**Try it:**
Take every entry below and copy it out word for word.

#### Available records ####

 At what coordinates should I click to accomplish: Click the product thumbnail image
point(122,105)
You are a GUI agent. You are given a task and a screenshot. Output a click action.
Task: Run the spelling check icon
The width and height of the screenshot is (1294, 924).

####

**The completed task:**
 At what coordinates should I click to accomplish: Click the product thumbnail image
point(122,105)
You are a GUI agent. You are given a task and a screenshot. Output a click action.
Task: Run the spelling check icon
The width and height of the screenshot is (1294, 924).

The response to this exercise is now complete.